──────── EXTRAIT CHOISI ────────

Ustiugov, le laconique meneur

Si Sergey Istiugov cherche à donner du poids à ce stéréotype – probablement né durant la guerre froide ou dans Rocky – de l’athlète russe avare de paroles, c’est réussi. Depuis le début de ce Tour de ski du Canada, il est impérial. Il est de toutes les échappées, de toutes les courses et le voilà, après trois étapes, bon meneur. Mais depuis le début, Istiugov se montre aussi succinct en conférence de presse que sur les pistes. Hier, un journaliste lui a demandé les raisons de son succès. « J’ai de bons entraîneurs », s’est contenté de répondre le Russe, en esquissant un sourire, comme s’il était fier de sa boutade. Il faut avouer qu’elle était bien bonne.

Ski de fond Tour de ski du Canada

La journée magique d’Alex Harvey

QUÉBEC — Sa saison avait été décevante. À ce Tour de ski du Canada, il rêvait de la racheter. Alex Harvey a fait un grand pas en ce sens hier avec une journée quasi parfaite devant son public, qui l’a vu gagner l’argent à l’épreuve de sprint du Tour.

Dans un format où il a peiné cette année, le sprint en patin, Harvey a montré à quel point il était en jambes. Il a évité les chutes, les collisions, les bâtons brisés qui ont émaillé la journée. Il a montré qu’il était au sommet de sa forme.

« D’entendre les gens m’encourager, ça m’a donné des frissons. Ç’a été une journée de rêve. Il y avait ma famille, ma blonde, mes sœurs, mon père et plein d’amis, a raconté le fondeur québécois. C’était magique de faire ça devant les gens qui me sont chers. »

Ce podium est son deuxième seulement cette saison en Coupe du monde. L’autre remontait au mois de novembre.

« C’est incroyable de conclure comme ça. Le plan était de finir la saison en monstre au Canada. Au moins, on est capables de livrer cette partie-là de la saison », s’est réjoui le skieur de 27 ans. 

« Ça met un baume sur le milieu de la saison, qui a été un peu plus difficile pour toute l’équipe. »

— Alex Harvey

Avant d’arriver au Tour, il avait fait une croix sur le classement général de la Coupe du monde, où il figurait au 15e rang. Pour sauver sa saison, un objectif : un top 5 à ce premier Tour en sol canadien. Son podium d’hier l’en rapproche. Il lui a permis de passer du sixième au quatrième rang, juste devant celui qui a dominé la saison, le Norvégien Martin Johnsrud Sundby.

──────── ÉLÉMENTS ────────

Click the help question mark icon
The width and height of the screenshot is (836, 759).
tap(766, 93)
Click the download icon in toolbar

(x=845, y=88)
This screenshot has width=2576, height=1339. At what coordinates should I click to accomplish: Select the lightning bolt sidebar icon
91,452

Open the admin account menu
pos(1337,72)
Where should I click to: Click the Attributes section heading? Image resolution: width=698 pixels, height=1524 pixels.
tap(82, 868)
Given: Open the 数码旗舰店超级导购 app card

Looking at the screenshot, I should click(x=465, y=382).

────────

### TÂCHES À RÉALISER
[1] Quel âge a Alex Harvey selon l'extrait choisi ?
[2] Transcrivez, s'il vous plaît, le passage de l'extrait choisi allant de « La journée magique » jusqu'à « de sa forme. ».

### RÉPONSES ATTENDUES
[1] Il a 27 ans.

[2]
La journée magique d’Alex Harvey

QUÉBEC — Sa saison avait été décevante. À ce Tour de ski du Canada, il rêvait de la racheter. Alex Harvey a fait un grand pas en ce sens hier avec une journée quasi parfaite devant son public, qui l’a vu gagner l’argent à l’épreuve de sprint du Tour.

Dans un format où il a peiné cette année, le sprint en patin, Harvey a montré à quel point il était en jambes. Il a évité les chutes, les collisions, les bâtons brisés qui ont émaillé la journée. Il a montré qu’il était au sommet de sa forme.